Your instructions:
From the line containing "The height and" to the final line of the entries, copy each line exactly. Pictures stay out.

Excerpted data:
^^^^^^^^

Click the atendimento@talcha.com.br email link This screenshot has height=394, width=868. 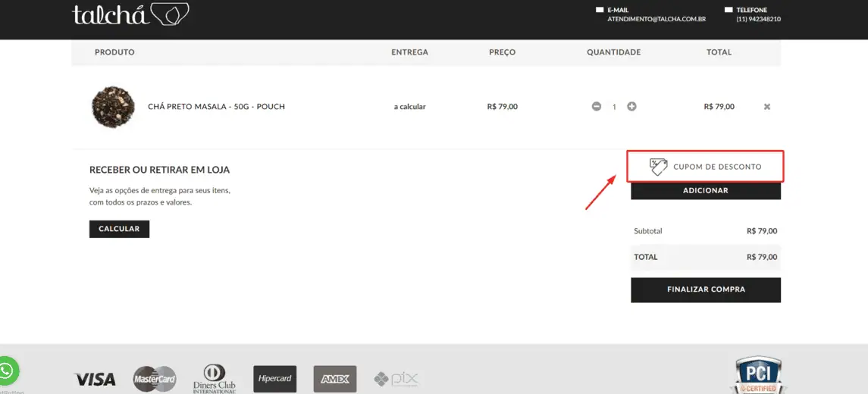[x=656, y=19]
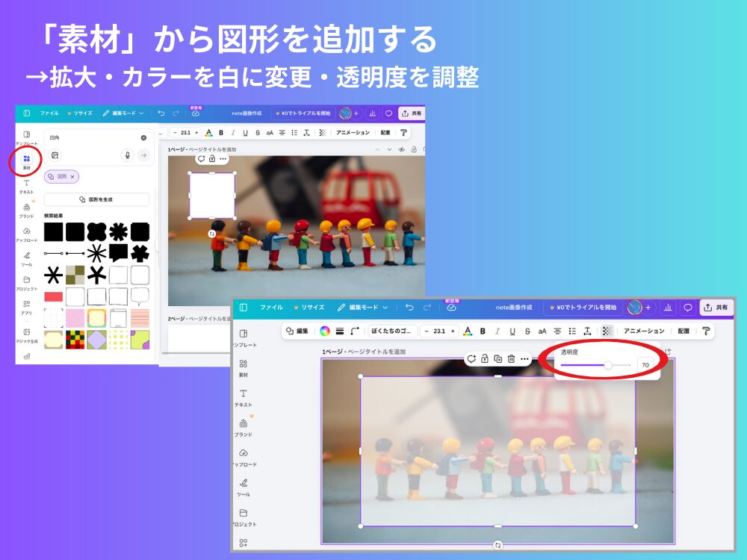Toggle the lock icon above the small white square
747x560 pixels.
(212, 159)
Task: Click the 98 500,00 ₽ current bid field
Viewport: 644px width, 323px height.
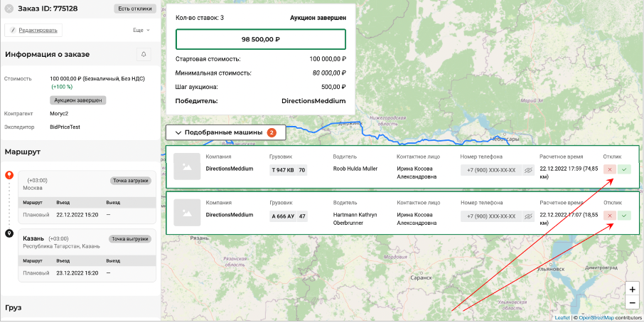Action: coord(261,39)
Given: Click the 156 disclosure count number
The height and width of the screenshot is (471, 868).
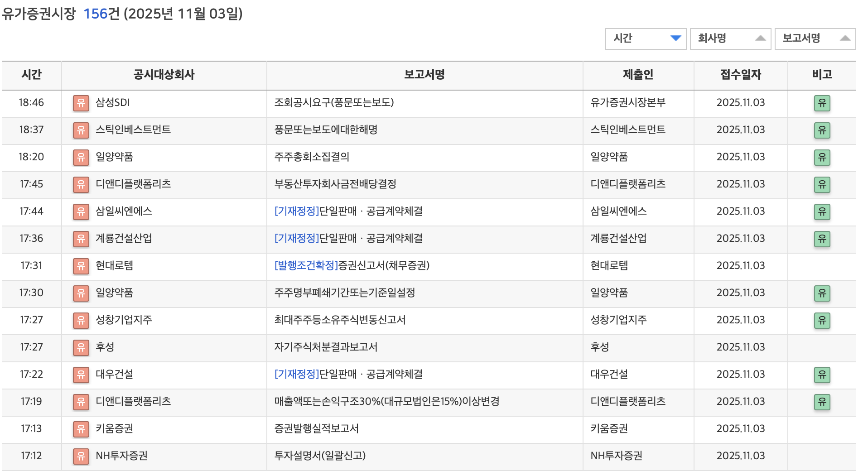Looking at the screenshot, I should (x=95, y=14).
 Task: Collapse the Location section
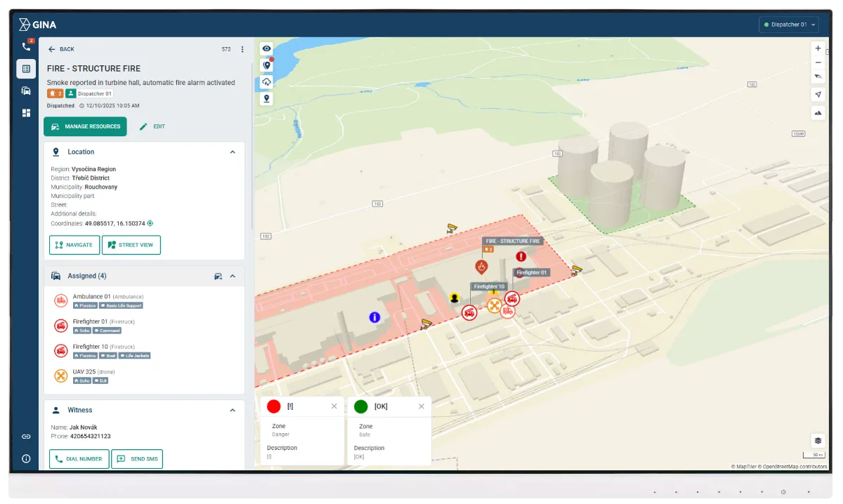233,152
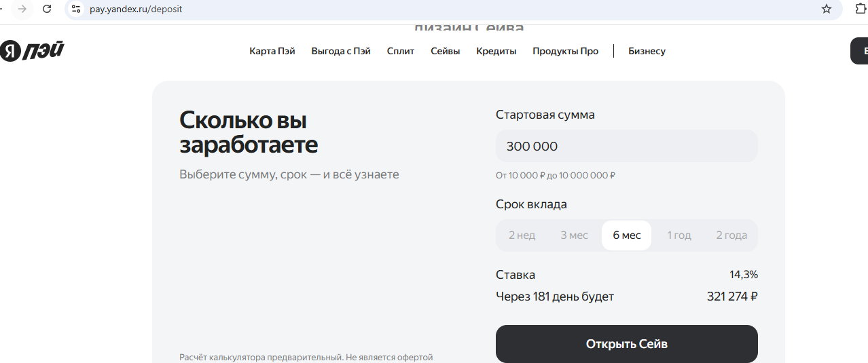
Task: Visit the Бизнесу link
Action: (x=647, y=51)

^^^^^^^^

Reply:
The height and width of the screenshot is (471, 868).
Looking at the screenshot, I should (x=95, y=14).
 Task: Collapse the Location section
233,152
Task: Visit the Бизнесу link
Action: (x=647, y=51)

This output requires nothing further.